What the exercise asks
Could you retype only the lines from the one containing "This screenshot has height=346, width=471." through the final line of the entries, both included, skipping any images?

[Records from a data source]

· · · · · · ·

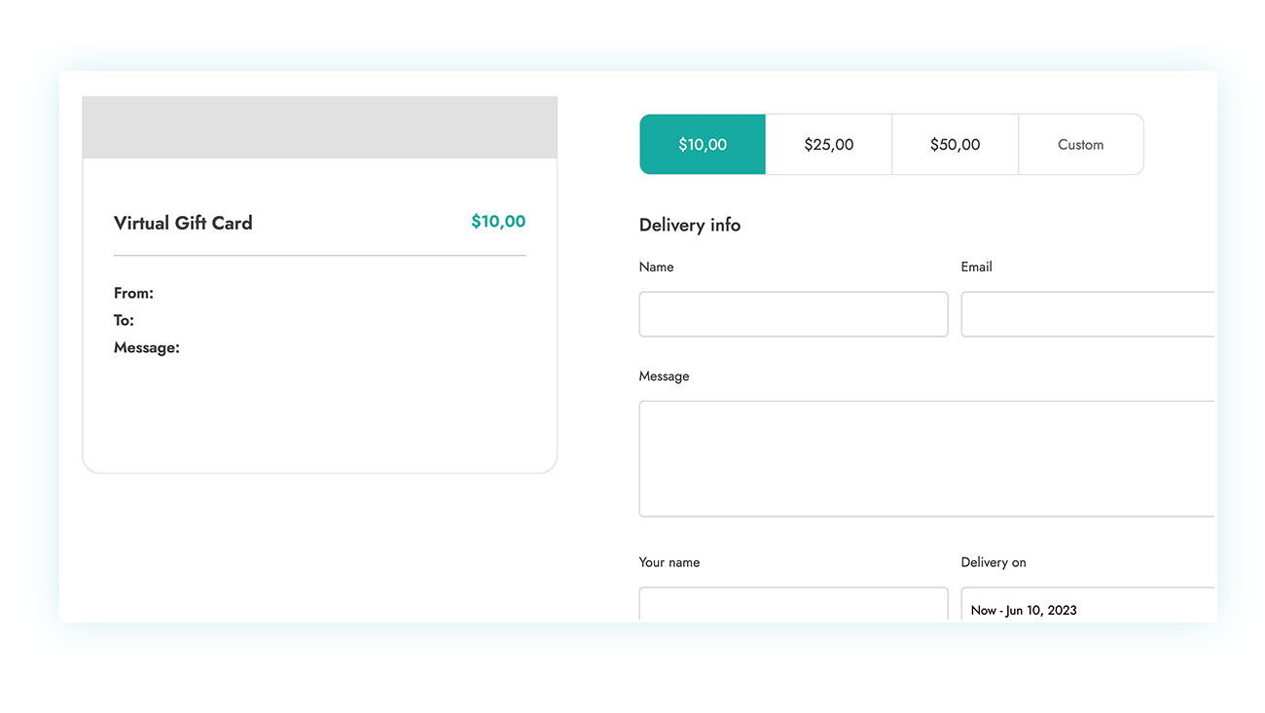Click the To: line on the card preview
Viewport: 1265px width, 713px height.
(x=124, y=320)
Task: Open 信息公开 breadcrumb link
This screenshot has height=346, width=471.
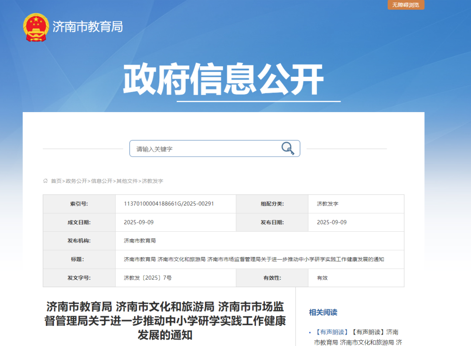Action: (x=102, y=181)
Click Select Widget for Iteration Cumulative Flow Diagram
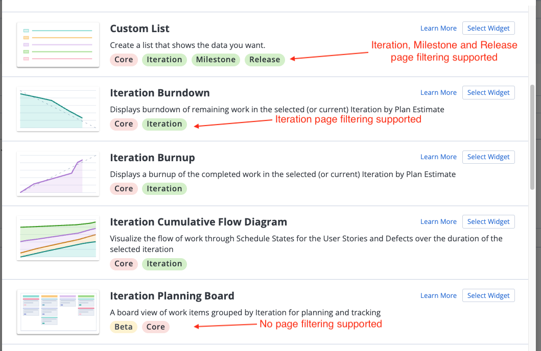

· · · · · · ·

Response
This screenshot has height=346, width=471.
Action: (x=102, y=181)
Click Select Widget for Iteration Cumulative Flow Diagram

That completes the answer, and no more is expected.